Tutto regolare la realizzazione del ristorante Trampolines  e di un albergo a Riccione. Lo ha stabilito una sentenza del Consiglio di Stato che annullato una sentenza del Tar del 2019.

Tutto ha inizio con l’attuale sindaco Renata Tosi, che dai banchi dell’opposizione nel 2010, decise di far partire una inchiesta della magistratura e i controlli da parte dell’amministrazione comunale sull’intervento edilizio di ricostruzione del ristorante i Trampolines  e di un albergo a Riccione. Renata Tosi affermava, allora, come le cubature accordate non fossero conformi ai regolamenti dell’Amministrazione Comunale di Riccione. La parte penale si era conclusa con la piena assoluzione, in sede processuale, dal reato di abuso d’ufficio di Guglielmo Zaffagnini ex dirigente all’urbanistica del Comune di Riccione. Rimaneva aperta la parte amministrativa.

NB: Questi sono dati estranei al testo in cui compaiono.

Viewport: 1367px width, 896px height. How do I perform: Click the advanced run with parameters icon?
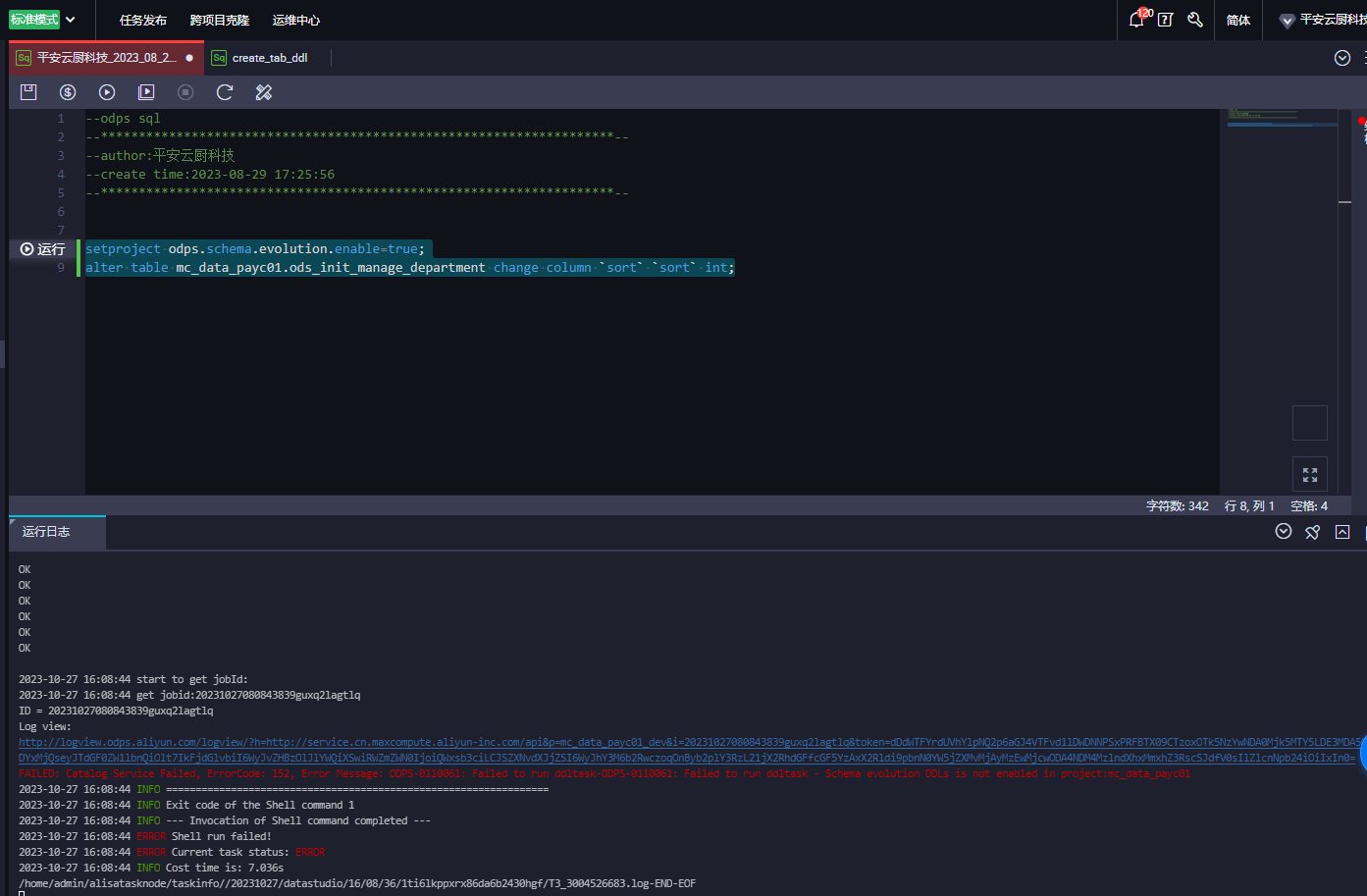click(146, 92)
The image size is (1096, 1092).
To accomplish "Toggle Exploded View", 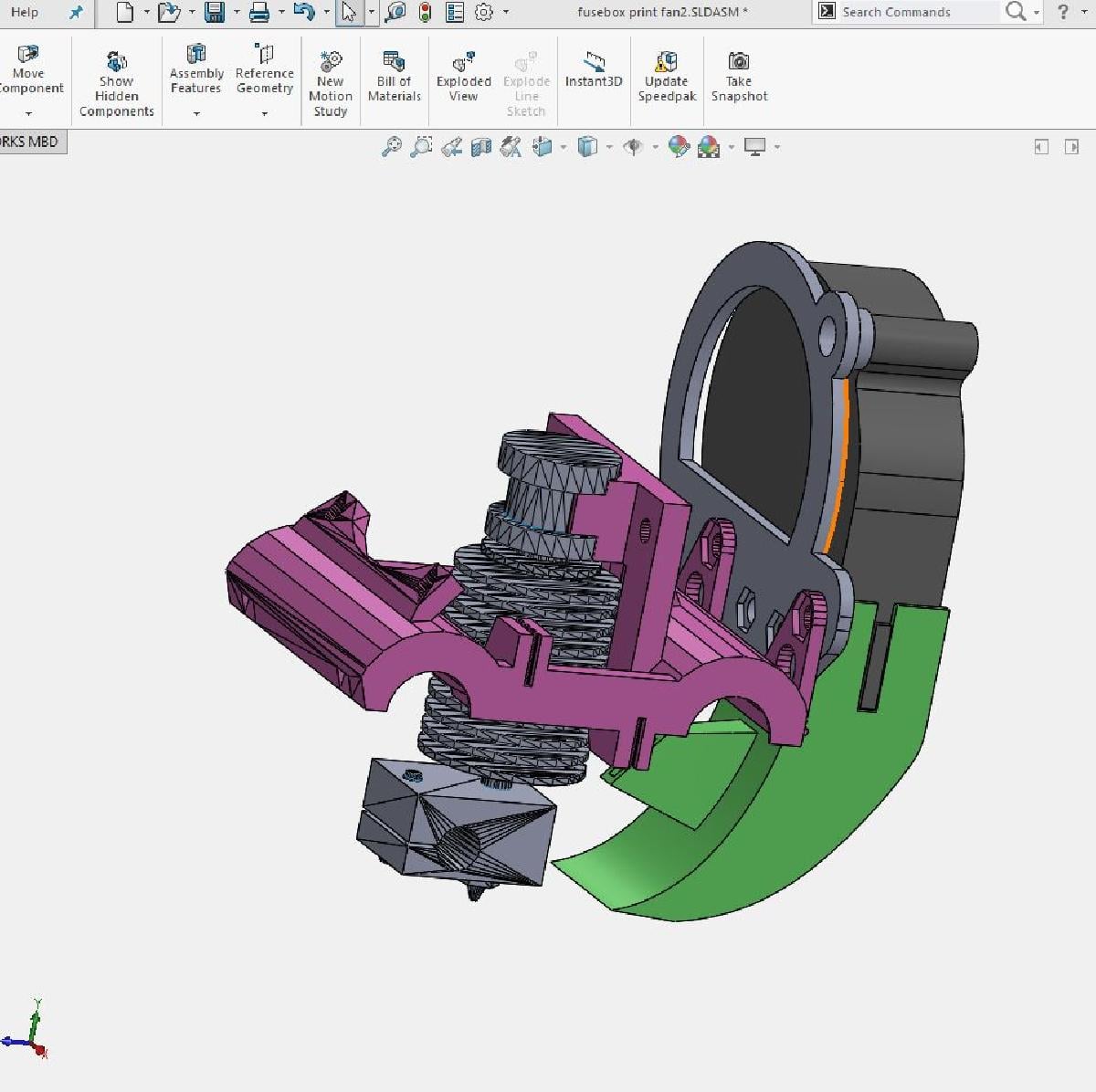I will tap(463, 76).
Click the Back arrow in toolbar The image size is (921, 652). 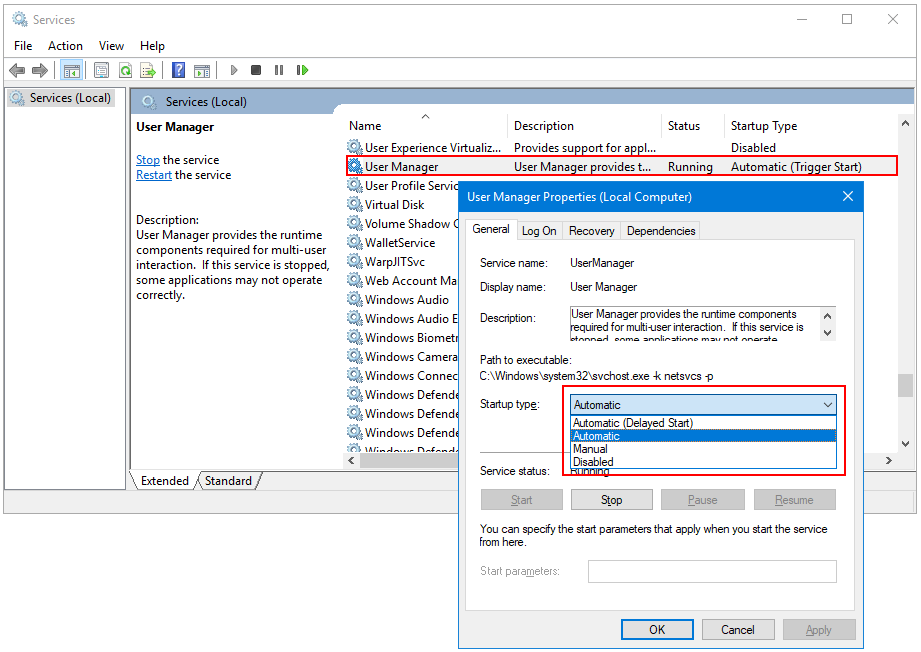click(17, 70)
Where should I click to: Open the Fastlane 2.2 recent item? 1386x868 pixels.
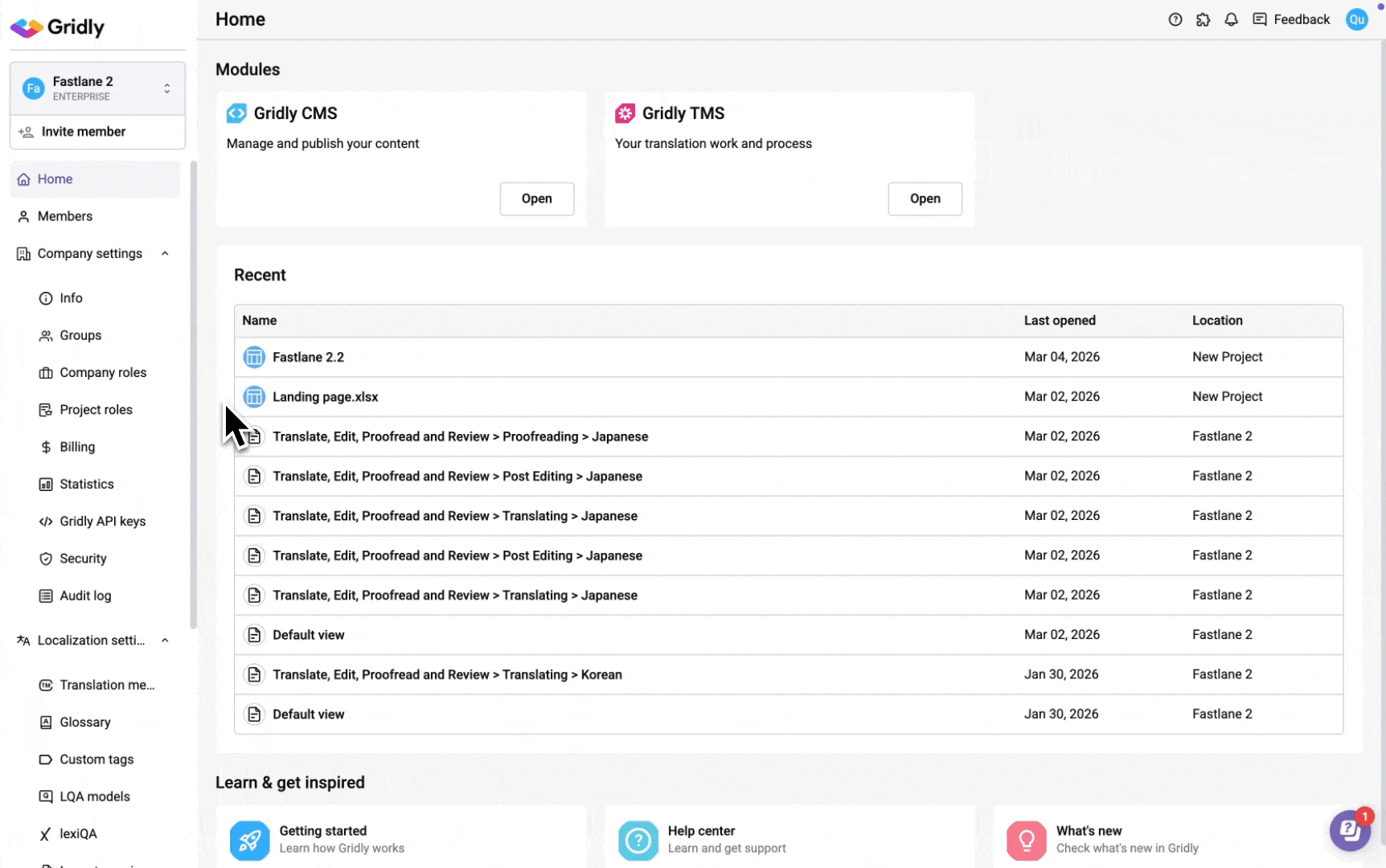point(308,357)
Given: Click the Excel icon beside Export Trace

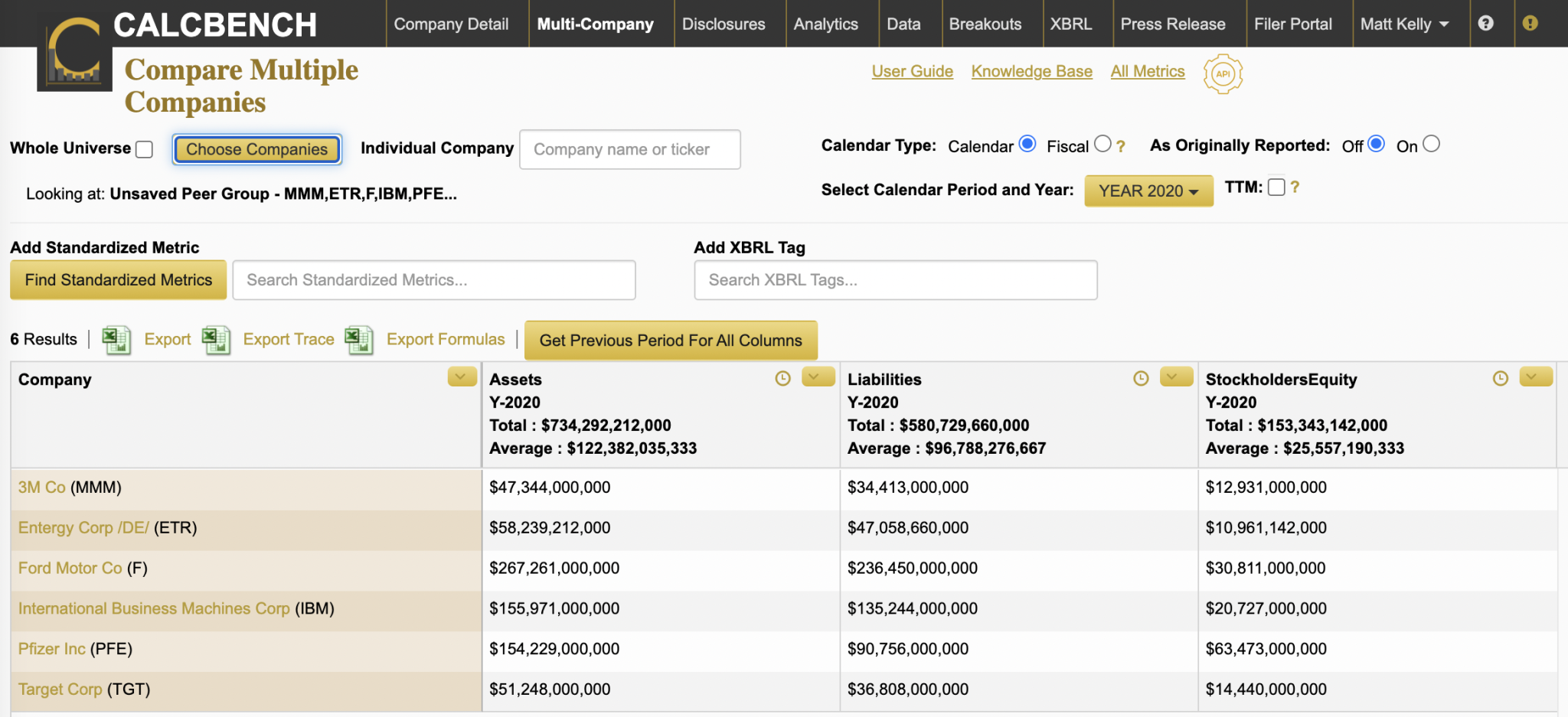Looking at the screenshot, I should coord(216,340).
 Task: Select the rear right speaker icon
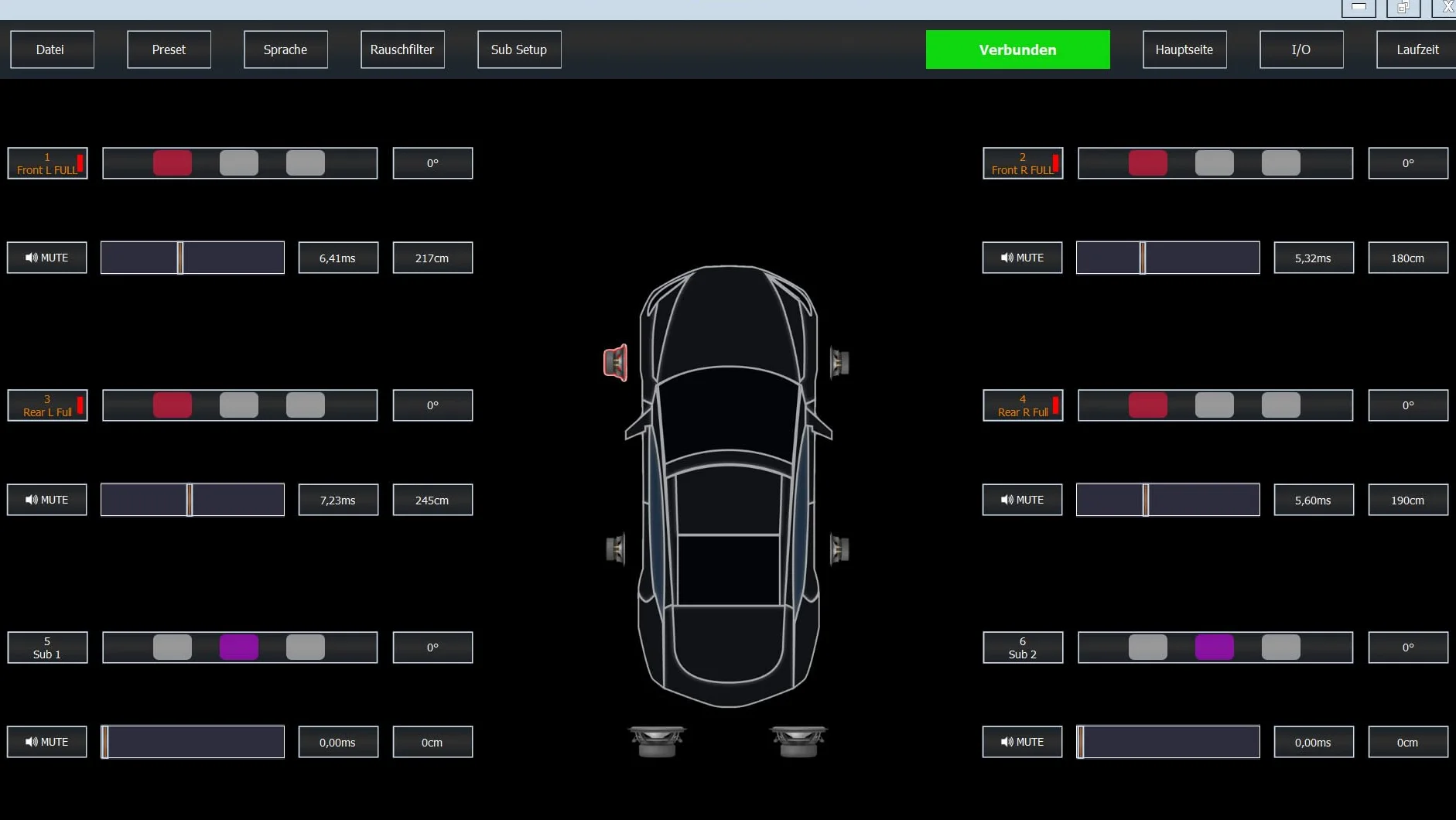tap(840, 550)
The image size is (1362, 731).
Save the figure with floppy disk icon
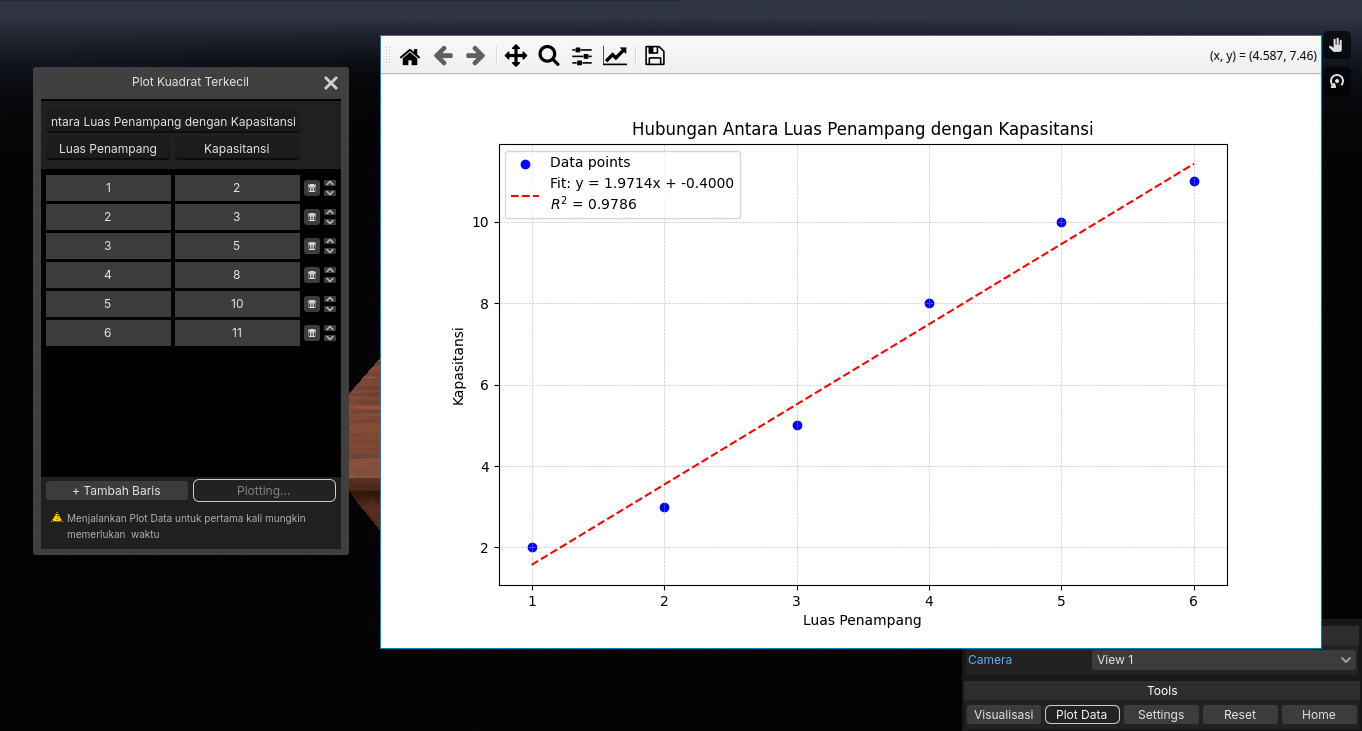[x=654, y=56]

Infatti, a seguito degli esposti di Renata Tosi, l’ufficio tecnico comunale procedeva con i controlli al cantiere di costruzione dell’albergo e del ristorante i Trampolines nel 2010. Dalla relazione dei tecnici sono state rilevate numerose irregolarità.

In particolare:

  1. esubero del volume di progetto pari a mc. 756,19 determinato dall’applicazione dell’indice fondiario (5 mc/mq.) sull’intera superficie del lotto di proprietà anziché sulla superficie del lotto di proprietà ;
  2. mancato rispetto delle distanze minime dai confini.
  3. non soddisfacimento degli standard dei parcheggi privati (mancano 20 posti auto);
  4. Sono rilevate altre irregolarità che riguardano alcuni parametri di costruzione, l’occupazione di un’area pubblica, la mancata piantumazione di nuovi alberi.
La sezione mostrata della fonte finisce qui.